:: WHAT IS EXPECTED ::
Rename "Identify the location of" to "Determine the position of" in every row below and repeat the rows with nothing else changed.

━━━ EXERCISE MATERIAL

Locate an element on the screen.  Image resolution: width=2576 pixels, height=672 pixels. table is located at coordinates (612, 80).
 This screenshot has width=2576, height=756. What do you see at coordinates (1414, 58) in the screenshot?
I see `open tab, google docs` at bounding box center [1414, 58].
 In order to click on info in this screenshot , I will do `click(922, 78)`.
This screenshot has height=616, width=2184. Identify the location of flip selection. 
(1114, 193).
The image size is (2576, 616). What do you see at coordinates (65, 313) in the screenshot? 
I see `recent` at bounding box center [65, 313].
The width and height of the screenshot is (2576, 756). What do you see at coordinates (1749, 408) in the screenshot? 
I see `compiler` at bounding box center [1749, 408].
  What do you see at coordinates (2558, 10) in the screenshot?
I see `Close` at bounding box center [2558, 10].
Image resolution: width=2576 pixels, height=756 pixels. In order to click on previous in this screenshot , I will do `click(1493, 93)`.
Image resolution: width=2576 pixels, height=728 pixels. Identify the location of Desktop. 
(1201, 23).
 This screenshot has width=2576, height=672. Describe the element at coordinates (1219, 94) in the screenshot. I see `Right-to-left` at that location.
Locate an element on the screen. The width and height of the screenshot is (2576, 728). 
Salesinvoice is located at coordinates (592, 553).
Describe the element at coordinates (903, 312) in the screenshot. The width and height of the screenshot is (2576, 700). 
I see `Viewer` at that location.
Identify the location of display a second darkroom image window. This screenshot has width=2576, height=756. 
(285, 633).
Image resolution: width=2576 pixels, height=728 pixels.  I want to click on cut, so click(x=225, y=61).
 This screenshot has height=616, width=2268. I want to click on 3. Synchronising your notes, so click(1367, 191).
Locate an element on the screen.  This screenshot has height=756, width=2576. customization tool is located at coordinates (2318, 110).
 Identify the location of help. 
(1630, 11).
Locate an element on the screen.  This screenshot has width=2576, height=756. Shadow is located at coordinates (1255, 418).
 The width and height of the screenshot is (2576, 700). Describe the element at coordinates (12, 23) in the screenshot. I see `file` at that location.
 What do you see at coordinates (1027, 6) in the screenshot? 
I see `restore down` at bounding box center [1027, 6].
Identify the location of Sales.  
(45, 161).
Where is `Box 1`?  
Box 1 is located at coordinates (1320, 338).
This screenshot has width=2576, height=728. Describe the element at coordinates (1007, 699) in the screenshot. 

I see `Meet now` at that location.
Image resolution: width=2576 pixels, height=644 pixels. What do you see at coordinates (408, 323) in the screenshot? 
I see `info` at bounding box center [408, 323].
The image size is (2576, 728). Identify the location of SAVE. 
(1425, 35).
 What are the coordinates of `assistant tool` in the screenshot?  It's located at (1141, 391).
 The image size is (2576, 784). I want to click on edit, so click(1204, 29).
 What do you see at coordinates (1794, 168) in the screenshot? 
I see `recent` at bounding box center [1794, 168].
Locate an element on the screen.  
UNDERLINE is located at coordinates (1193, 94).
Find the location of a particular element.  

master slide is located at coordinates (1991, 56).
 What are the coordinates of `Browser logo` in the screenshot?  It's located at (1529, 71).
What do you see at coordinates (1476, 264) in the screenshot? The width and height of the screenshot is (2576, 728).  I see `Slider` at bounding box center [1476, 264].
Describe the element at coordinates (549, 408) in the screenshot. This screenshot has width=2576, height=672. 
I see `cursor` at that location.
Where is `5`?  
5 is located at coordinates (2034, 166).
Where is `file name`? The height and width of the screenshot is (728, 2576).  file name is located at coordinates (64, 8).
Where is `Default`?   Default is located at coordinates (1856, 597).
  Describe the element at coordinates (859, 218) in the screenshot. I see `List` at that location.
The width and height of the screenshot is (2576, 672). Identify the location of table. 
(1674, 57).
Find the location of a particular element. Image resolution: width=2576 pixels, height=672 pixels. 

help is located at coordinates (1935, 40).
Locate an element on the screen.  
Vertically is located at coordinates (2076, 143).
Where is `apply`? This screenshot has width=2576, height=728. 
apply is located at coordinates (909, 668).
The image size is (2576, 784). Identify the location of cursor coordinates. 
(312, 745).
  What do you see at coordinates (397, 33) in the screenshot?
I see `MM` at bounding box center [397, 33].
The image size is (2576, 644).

━━━━━━

:: ANSWER TO THE EXERCISE ::
Locate an element on the screen.  Image resolution: width=2576 pixels, height=672 pixels. table is located at coordinates (612, 80).
 This screenshot has width=2576, height=756. What do you see at coordinates (1414, 58) in the screenshot?
I see `open tab, google docs` at bounding box center [1414, 58].
 In order to click on info in this screenshot , I will do `click(922, 78)`.
This screenshot has height=616, width=2184. Determine the position of flip selection. 
(1114, 193).
The image size is (2576, 616). What do you see at coordinates (65, 313) in the screenshot? 
I see `recent` at bounding box center [65, 313].
The width and height of the screenshot is (2576, 756). What do you see at coordinates (1749, 408) in the screenshot? 
I see `compiler` at bounding box center [1749, 408].
  What do you see at coordinates (2558, 10) in the screenshot?
I see `Close` at bounding box center [2558, 10].
Image resolution: width=2576 pixels, height=756 pixels. In order to click on previous in this screenshot , I will do `click(1493, 93)`.
Image resolution: width=2576 pixels, height=728 pixels. Determine the position of Desktop. 
(1201, 23).
 This screenshot has width=2576, height=672. Describe the element at coordinates (1219, 94) in the screenshot. I see `Right-to-left` at that location.
Locate an element on the screen. The width and height of the screenshot is (2576, 728). 
Salesinvoice is located at coordinates (592, 553).
Describe the element at coordinates (903, 312) in the screenshot. The width and height of the screenshot is (2576, 700). 
I see `Viewer` at that location.
Determine the position of display a second darkroom image window. This screenshot has width=2576, height=756. 
(285, 633).
Image resolution: width=2576 pixels, height=728 pixels.  I want to click on cut, so click(x=225, y=61).
 This screenshot has height=616, width=2268. I want to click on 3. Synchronising your notes, so click(1367, 191).
Locate an element on the screen.  This screenshot has height=756, width=2576. customization tool is located at coordinates (2318, 110).
 Determine the position of help. 
(1630, 11).
Locate an element on the screen.  This screenshot has width=2576, height=756. Shadow is located at coordinates (1255, 418).
 The width and height of the screenshot is (2576, 700). Describe the element at coordinates (12, 23) in the screenshot. I see `file` at that location.
 What do you see at coordinates (1027, 6) in the screenshot? 
I see `restore down` at bounding box center [1027, 6].
Determine the position of Sales.  
(45, 161).
Where is `Box 1`?  
Box 1 is located at coordinates (1320, 338).
This screenshot has width=2576, height=728. Describe the element at coordinates (1007, 699) in the screenshot. 

I see `Meet now` at that location.
Image resolution: width=2576 pixels, height=644 pixels. What do you see at coordinates (408, 323) in the screenshot? 
I see `info` at bounding box center [408, 323].
The image size is (2576, 728). Determine the position of SAVE. 
(1425, 35).
 What are the coordinates of `assistant tool` in the screenshot?  It's located at (1141, 391).
 The image size is (2576, 784). I want to click on edit, so click(1204, 29).
 What do you see at coordinates (1794, 168) in the screenshot? 
I see `recent` at bounding box center [1794, 168].
Locate an element on the screen.  
UNDERLINE is located at coordinates (1193, 94).
Find the location of a particular element.  

master slide is located at coordinates (1991, 56).
 What are the coordinates of `Browser logo` in the screenshot?  It's located at (1529, 71).
What do you see at coordinates (1476, 264) in the screenshot? The width and height of the screenshot is (2576, 728).  I see `Slider` at bounding box center [1476, 264].
Describe the element at coordinates (549, 408) in the screenshot. This screenshot has width=2576, height=672. 
I see `cursor` at that location.
Where is `5`?  
5 is located at coordinates (2034, 166).
Where is `file name`? The height and width of the screenshot is (728, 2576).  file name is located at coordinates (64, 8).
Where is `Default`?   Default is located at coordinates (1856, 597).
  Describe the element at coordinates (859, 218) in the screenshot. I see `List` at that location.
The width and height of the screenshot is (2576, 672). Determine the position of table. 
(1674, 57).
Find the location of a particular element. Image resolution: width=2576 pixels, height=672 pixels. 

help is located at coordinates (1935, 40).
Locate an element on the screen.  
Vertically is located at coordinates (2076, 143).
Where is `apply`? This screenshot has width=2576, height=728. 
apply is located at coordinates (909, 668).
The image size is (2576, 784). Determine the position of cursor coordinates. 
(312, 745).
  What do you see at coordinates (397, 33) in the screenshot?
I see `MM` at bounding box center [397, 33].
The image size is (2576, 644).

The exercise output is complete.